Update: Conservation groups partner to secure forested lands in the Squamish-Lillooet region
The Nature Conservancy of Canada (NCC) and Fish & Wildlife Compensation Program (FWCP) have joined forces to conserve 111 hectares (274 acres) of forest and wetlands near D’Arcy, BC. The FWCP provided the funds to purchase the land, known as Gates Creek, with the aim of finding a long-term conservation solution for the ecologically important area. That solution has now been found through partnership.

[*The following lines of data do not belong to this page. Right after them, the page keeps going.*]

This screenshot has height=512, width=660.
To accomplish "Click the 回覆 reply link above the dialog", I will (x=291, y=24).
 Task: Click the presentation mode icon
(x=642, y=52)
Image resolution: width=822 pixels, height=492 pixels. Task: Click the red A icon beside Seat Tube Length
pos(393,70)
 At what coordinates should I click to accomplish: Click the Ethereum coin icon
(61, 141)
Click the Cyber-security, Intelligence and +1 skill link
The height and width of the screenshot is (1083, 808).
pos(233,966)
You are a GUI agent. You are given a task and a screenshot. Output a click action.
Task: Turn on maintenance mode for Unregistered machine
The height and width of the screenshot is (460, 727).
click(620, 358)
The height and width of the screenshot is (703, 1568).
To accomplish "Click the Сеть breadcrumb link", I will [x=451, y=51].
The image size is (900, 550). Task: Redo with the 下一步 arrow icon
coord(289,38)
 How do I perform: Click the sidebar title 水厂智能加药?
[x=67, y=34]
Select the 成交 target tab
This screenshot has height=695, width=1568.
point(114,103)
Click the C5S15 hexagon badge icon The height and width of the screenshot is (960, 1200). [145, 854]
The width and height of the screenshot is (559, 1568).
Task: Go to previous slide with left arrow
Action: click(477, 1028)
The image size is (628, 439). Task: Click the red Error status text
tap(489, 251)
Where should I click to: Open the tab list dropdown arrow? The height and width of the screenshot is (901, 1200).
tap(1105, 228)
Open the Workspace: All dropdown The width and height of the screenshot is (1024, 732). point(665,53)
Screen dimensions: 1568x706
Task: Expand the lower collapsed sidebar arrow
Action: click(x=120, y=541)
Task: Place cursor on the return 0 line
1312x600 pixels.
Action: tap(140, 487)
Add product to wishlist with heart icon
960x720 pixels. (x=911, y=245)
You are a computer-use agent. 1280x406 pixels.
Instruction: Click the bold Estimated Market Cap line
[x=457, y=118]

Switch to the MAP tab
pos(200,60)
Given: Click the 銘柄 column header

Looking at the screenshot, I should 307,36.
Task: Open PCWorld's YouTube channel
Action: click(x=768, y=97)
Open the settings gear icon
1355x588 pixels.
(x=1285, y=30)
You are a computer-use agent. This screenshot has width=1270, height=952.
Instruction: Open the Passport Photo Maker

Ownership of Gates Creek has been transferred to NCC, and the FWCP’s Coastal Region has made a further contribution to an endowment fund that will enable the long-term stewardship of the conservation area. Additional funding was provided by the Government of Canada, through the Natural Heritage Conservation Program, part of Canada’s Nature Fund, the U.S. Fish and Wildlife Service and TELUS Communications.
Photos: Fernando Lessa
Gates Creek is located in the territory of the St’at’imc people, adjacent to the N’Quatqua First Nations reserve lands. The FWCP is grateful for the connections and relationships it has made in the community over the years. This project provides a welcome opportunity for NCC to collaborate with N’Quatqua, who have a longstanding relationship with this land.
The property sits on a low floodplain, fed by an underground aquifer. Wetland and streamside areas on the property provide habitat for many rare and important species, including plants, amphibians, birds and mammals. The river that runs through the property supports a diversity of fish species, including salmon, trout, dolly varden and mountain whitefish.
Gates Creek protects essential, well-used habitat for two at-risk populations of grizzly bears, whose future in this region is threatened by continued habitat loss and fragmentation. Here, grizzly bears from the South Chilcotin population meet and mingle with bears from the Stein Nahatlatch population. Maintaining connectivity between these two grizzly populations is essential for their ongoing survival.
Gates Creek provides suitable habitat for 14 Species at Risk Act (SARA)-listed species, including grizzly bear, olive-sided flycatcher, monarch, western toad and wolverine.
NCC will develop a management plan for Gates Creek and will steward the lands as part of the organization’s conservation portfolio in their Fraser West Natural Area.
Photos: Fernando Lessa
• Population fragmentation is a well-documented threat to wildlife species all over the world. Fragmentation creates smaller, isolated, less genetically diverse grizzly bear populations, as well as increasing risks from poaching, vehicle collisions and other human interactions.
• Wetlands provide immense benefits to biodiversity, with one in three provincial species at risk relying on wetlands to meet some or all of their needs. By filtering and purifying freshwater, controlling stream flows, recharging groundwater and preventing erosion, wetlands provide invaluable ecosystem services for human and more-than-human communities alike.
• The Fraser West Natural Area extends from Lillooet in the north to Pemberton in the south. The area has high natural diversity, important freshwater resources and critical wildlife habitat. This project is NCC’s third conservation area in the Fraser West Natural Area, which was established in 2017.